A couple weeks ago, though, I was faced with a different problem that helped me learn Redis a little more in depth.

The general problem is a quite common one: keeping track of the number of hits to a given resource and listing the top resources, in an efficient way. A problem like this may take many forms: top songs in a music streaming service, a leaderboard in a video game, etc.

My first idea

There are many ways to do that, and I was initially inclined to use a simple counter in Redis, using the resource name as the key. So, every time there was a hit to a resource, I could just increment a counter:

>>> redis_client = redis.Redis(host="localhost", port=6379, encoding="utf-8", decode_responses=True)
>>> redis_client.incr("/foo/bar.png")
>>> redis_client.incr("/foo/bar.png")
>>> redis_client.incr("/api/foo/")
>>> redis_client.get("/foo/bar.png")

While that works well for keeping track of the hits on each resource, it would not be very efficient for retrieving the most-accessed resources. Redis would not give me the results sorted by counter and I’d have to do so in the application level, which would be problematic given that there could be many thousands of resources to keep track of.

A better approach

“Redis must have a way to do that natively…” (scratching my head)

So I started looking into Redis (excellent) documentation on its data types and found a page describing Sorted Sets. Here’s how they are described:

A Redis sorted set is a collection of unique strings (members) ordered by an associated score.

Bingo! I can use the resource names as keys inside the set and increment the associated score every time the resource is hit. While that sounds similar to what I was doing with my first approach, in this case I can use sorted sets' builtin ZRANGE function to retrieve the elements in a range sorted by score. Neat, huh?

This is how we can increment the counter for the resources:

>>> redis_client.zadd("myapp:hits", {"/foo/bar.png": 1}, incr=True)
>>> redis_client.zadd("myapp:hits", {"/foo/bar.png": 1}, incr=True)
>>> redis_client.zadd("myapp:hits", {"/api/foo/": 1}, incr=True)

That is, in order to increment the counter for a given resource in the sorted set, we provided the key to access the whole set in Redis (myapp:hits in this case), a mapping with the resource name mapped to the amount that we want to increment its score by (1), and finally the incr flag as True.

Now that we know how to store the resources and their number of hits in a set, the next thing is to find a way to retrieve the top n resources.
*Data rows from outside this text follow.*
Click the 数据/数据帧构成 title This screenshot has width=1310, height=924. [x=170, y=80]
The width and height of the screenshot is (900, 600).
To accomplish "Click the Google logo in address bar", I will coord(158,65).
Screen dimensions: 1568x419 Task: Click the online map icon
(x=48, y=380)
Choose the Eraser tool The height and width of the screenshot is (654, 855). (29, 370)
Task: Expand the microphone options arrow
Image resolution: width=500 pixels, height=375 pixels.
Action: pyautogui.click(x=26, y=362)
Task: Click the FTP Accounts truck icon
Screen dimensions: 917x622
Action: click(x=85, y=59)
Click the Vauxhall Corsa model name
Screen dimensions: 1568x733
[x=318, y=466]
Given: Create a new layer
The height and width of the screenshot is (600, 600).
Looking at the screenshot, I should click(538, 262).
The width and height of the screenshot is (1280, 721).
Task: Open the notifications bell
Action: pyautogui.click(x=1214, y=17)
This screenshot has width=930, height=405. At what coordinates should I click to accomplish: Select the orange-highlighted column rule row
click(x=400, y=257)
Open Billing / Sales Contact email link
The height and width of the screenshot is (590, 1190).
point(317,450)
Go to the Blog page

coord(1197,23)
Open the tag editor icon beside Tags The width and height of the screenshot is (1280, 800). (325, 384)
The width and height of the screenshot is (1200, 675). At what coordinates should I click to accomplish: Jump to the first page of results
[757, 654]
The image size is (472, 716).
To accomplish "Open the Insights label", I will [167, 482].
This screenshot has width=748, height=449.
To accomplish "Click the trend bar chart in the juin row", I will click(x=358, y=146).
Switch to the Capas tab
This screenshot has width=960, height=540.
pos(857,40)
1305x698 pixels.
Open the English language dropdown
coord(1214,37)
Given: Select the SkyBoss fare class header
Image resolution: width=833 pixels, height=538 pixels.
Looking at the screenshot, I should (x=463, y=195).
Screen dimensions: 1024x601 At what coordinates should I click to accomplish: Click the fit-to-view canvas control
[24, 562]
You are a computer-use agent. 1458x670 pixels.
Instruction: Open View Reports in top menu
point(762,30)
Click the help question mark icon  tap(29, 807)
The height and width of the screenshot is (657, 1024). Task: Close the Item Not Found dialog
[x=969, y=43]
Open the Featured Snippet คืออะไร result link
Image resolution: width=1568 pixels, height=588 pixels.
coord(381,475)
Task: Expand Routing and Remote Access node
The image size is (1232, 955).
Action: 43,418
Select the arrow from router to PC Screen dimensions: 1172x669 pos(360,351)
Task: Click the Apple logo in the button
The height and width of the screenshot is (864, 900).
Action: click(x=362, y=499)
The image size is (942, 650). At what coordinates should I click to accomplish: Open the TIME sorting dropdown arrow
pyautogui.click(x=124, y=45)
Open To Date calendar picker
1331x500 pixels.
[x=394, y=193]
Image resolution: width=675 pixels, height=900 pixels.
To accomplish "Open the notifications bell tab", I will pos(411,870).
For that we’ll use the aforementioned ZRANGE function, like this:

>>> n = 10
>>> redis_client.zrange("myapp:hits", 0, n-1, withscores=True, desc=True, score_cast_func=int)
[('/foo/bar.png', 2), ('/api/foo/', 1)]

Here we’re basically telling zrange to retrieve the top n elements in the set (0…n-1), including their scores, in descending order, and finally casting the scores from floats to ints.

Once I figured that out, all I had to to was to setup a before-request hook in my web app to increment the counter when the resources are hit and create a simple endpoint to return the top resources.

As you can see, Redis handled most of the complexity for me and I ended up with a very simple solution in the application side. All I had to do was to spend some time reading Redis documentation.

I’m sure there are better ways to do that, but this seemed like a pretty good first implementation and a good exercise on diving a little more into Redis.

Wrapping up

If you’re interested in learning more about Redis, I suggest you to read the docs on its data types: https://redis.io/docs/data-types/. It’s very concise and it perhaps will add some resources to your toolbelt that can be useful the next time you’re facing a problem that can be solved via Redis.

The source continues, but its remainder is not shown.